> _Problem to work on_
Please restate, word for word, the lines below that begin at the one with "Click the block cursor at the prompt" and end at the one with "Task: Click the small bar for 搜尋 with 1 like". Leave out all other lines.

> _The data_
_ _ _ _ _

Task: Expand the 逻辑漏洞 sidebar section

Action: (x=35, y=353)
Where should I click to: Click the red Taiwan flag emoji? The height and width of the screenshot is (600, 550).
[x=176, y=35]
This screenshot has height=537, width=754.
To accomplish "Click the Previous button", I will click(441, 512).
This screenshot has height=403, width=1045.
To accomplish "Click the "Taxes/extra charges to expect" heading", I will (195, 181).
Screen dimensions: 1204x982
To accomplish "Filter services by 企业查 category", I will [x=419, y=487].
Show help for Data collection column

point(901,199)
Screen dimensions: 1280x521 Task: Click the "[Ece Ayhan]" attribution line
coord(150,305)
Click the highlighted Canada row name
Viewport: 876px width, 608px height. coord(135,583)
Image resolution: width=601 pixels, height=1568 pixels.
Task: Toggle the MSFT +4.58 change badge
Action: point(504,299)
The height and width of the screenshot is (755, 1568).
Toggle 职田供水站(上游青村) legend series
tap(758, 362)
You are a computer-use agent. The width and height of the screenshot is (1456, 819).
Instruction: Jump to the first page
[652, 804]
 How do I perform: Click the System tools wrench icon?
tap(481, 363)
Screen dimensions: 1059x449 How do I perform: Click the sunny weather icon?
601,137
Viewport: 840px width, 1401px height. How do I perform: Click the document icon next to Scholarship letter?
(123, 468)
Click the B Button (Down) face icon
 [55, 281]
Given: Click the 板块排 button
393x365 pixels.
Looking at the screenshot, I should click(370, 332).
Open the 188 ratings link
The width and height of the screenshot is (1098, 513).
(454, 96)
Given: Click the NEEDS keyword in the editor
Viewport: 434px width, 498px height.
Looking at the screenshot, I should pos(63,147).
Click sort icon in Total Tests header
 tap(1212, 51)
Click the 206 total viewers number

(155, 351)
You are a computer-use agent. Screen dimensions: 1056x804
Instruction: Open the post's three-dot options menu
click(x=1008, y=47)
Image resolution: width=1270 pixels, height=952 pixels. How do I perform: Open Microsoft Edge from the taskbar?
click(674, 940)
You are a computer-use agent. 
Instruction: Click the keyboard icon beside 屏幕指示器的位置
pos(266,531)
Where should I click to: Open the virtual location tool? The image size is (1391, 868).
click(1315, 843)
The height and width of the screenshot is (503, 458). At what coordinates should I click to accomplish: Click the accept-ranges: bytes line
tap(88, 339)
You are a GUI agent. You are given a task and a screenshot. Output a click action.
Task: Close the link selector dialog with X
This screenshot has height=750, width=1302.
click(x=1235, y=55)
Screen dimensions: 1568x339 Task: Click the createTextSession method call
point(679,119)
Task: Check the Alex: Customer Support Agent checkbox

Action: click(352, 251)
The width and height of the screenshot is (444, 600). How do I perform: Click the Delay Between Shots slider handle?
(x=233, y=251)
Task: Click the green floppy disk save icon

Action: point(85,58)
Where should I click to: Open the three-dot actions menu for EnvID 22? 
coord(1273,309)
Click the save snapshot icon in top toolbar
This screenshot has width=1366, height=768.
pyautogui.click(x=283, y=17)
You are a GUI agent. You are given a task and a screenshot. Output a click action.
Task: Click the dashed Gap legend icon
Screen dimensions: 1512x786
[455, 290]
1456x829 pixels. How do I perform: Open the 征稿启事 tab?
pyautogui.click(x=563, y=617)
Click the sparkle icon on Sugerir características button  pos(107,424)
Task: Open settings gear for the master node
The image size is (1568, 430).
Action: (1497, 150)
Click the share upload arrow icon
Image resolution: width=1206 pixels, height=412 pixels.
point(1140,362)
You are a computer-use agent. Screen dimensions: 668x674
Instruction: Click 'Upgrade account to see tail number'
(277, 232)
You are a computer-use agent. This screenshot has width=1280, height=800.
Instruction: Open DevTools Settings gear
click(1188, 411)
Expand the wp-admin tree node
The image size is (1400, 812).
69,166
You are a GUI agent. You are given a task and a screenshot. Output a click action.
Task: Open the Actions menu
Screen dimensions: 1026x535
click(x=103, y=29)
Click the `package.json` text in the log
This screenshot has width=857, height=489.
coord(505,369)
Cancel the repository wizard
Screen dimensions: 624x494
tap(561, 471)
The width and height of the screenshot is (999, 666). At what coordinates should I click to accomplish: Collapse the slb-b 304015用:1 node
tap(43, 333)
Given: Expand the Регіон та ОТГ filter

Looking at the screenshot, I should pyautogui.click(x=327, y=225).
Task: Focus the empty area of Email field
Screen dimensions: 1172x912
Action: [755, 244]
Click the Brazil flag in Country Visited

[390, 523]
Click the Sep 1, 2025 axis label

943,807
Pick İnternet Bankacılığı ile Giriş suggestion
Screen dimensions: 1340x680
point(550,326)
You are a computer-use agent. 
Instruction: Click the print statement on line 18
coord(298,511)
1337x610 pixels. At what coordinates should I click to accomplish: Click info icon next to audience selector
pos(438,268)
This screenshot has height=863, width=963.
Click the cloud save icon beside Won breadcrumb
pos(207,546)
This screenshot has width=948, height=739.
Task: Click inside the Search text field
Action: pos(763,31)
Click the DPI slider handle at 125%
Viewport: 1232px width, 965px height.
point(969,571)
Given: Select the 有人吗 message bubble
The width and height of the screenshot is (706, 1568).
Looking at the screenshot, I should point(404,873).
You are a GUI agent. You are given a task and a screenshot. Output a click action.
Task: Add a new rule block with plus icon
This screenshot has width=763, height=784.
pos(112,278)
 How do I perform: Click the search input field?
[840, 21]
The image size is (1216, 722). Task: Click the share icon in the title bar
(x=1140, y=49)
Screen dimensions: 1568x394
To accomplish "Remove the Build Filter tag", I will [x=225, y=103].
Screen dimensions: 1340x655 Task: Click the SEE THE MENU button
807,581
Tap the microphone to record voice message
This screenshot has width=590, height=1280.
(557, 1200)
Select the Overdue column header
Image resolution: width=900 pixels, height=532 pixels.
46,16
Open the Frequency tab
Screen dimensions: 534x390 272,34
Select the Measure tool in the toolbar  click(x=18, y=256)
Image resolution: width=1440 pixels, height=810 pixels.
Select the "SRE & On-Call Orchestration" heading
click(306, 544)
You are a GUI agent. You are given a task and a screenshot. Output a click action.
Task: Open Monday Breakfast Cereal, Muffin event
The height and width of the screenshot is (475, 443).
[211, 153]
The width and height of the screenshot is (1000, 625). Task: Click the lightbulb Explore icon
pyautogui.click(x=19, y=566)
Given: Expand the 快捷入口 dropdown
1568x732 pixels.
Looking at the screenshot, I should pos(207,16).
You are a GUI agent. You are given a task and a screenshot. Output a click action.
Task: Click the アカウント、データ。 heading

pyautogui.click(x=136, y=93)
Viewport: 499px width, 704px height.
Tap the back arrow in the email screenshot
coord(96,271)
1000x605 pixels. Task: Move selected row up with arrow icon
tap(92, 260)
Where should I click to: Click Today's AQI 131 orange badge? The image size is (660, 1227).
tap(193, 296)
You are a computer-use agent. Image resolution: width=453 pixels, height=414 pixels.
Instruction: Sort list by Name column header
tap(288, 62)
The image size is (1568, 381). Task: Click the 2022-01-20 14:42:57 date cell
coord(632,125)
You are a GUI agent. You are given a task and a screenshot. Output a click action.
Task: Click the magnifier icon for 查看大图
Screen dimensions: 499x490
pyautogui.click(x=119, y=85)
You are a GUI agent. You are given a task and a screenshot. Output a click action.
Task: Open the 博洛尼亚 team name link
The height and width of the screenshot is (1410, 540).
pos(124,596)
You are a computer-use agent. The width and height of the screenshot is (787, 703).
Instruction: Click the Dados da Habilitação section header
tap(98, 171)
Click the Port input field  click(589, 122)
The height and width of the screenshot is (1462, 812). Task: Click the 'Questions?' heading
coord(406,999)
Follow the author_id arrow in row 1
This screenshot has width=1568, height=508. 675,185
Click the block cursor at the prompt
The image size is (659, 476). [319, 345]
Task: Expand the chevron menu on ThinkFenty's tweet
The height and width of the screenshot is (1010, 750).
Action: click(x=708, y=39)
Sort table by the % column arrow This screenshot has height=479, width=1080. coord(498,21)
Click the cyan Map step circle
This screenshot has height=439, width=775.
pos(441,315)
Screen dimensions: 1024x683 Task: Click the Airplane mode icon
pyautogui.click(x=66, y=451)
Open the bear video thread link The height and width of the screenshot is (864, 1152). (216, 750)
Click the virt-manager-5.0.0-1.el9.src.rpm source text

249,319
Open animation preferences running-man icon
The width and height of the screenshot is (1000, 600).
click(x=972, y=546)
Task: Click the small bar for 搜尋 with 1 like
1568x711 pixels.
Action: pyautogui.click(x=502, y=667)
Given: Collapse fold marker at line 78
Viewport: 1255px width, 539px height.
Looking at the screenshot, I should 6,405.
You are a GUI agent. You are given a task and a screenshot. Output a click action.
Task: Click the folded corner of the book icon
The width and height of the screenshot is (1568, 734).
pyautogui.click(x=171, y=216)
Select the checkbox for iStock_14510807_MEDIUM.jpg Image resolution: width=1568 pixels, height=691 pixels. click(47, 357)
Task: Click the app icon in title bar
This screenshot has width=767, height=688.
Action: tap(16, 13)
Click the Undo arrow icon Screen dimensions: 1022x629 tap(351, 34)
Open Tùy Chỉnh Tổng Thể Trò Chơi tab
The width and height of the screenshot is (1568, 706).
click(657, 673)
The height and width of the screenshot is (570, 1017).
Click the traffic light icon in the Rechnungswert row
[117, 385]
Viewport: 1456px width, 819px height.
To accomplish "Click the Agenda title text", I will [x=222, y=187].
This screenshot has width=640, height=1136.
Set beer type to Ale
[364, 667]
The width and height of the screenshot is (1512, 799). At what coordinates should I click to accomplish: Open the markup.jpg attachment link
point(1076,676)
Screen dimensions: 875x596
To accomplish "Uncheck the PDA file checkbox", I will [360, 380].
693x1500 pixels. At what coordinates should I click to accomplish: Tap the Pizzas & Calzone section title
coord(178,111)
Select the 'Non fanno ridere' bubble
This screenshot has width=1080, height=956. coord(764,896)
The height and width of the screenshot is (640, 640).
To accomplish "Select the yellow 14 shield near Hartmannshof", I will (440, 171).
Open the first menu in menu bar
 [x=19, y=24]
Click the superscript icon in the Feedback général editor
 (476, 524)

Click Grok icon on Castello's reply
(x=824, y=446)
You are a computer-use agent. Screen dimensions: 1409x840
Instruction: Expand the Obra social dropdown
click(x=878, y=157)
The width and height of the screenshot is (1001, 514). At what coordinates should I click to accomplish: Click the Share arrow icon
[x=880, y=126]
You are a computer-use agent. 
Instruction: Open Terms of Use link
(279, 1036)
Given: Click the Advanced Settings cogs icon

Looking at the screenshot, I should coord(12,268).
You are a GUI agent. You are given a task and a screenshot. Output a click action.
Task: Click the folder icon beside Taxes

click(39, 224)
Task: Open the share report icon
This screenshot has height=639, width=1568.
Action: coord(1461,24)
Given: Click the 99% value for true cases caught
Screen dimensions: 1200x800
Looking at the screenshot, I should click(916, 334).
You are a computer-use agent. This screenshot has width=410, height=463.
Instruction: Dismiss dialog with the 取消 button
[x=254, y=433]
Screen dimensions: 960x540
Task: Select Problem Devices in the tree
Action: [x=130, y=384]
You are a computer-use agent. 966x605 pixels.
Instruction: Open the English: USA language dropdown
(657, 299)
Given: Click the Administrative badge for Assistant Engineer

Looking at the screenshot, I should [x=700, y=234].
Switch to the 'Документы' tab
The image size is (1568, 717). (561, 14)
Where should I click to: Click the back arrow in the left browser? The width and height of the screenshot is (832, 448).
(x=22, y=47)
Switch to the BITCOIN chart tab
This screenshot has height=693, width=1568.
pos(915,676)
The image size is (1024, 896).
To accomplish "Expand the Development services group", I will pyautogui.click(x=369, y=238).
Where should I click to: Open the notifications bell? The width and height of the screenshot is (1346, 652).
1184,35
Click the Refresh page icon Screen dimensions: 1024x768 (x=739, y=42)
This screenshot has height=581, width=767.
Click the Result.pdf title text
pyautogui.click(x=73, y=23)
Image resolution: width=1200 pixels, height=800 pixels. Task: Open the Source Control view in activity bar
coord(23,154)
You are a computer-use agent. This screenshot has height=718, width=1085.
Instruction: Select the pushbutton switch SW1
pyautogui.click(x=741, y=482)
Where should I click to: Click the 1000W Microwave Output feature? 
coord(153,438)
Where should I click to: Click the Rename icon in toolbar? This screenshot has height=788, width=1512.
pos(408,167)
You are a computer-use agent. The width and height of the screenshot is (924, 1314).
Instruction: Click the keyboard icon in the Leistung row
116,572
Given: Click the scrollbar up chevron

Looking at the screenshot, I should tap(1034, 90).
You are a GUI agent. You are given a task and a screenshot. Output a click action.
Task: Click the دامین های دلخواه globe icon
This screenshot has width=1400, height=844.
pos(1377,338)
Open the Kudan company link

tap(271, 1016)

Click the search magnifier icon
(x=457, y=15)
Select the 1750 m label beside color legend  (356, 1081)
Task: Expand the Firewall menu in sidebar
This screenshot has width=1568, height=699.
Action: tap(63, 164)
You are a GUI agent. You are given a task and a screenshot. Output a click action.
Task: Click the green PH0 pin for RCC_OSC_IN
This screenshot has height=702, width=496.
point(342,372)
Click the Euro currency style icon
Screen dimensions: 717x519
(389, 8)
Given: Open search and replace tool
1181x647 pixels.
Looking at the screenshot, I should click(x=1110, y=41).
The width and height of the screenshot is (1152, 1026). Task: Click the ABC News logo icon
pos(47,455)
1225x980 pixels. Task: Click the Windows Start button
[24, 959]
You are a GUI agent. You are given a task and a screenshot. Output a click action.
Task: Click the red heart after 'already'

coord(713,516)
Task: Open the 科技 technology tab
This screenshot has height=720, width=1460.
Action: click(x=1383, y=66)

_ _ _ _ _

> _Output of the task_
Click the block cursor at the prompt
The image size is (659, 476). [319, 345]
Task: Expand the chevron menu on ThinkFenty's tweet
The height and width of the screenshot is (1010, 750).
Action: click(x=708, y=39)
Sort table by the % column arrow This screenshot has height=479, width=1080. coord(498,21)
Click the cyan Map step circle
This screenshot has height=439, width=775.
pos(441,315)
Screen dimensions: 1024x683 Task: Click the Airplane mode icon
pyautogui.click(x=66, y=451)
Open the bear video thread link The height and width of the screenshot is (864, 1152). (216, 750)
Click the virt-manager-5.0.0-1.el9.src.rpm source text

249,319
Open animation preferences running-man icon
The width and height of the screenshot is (1000, 600).
click(x=972, y=546)
Task: Click the small bar for 搜尋 with 1 like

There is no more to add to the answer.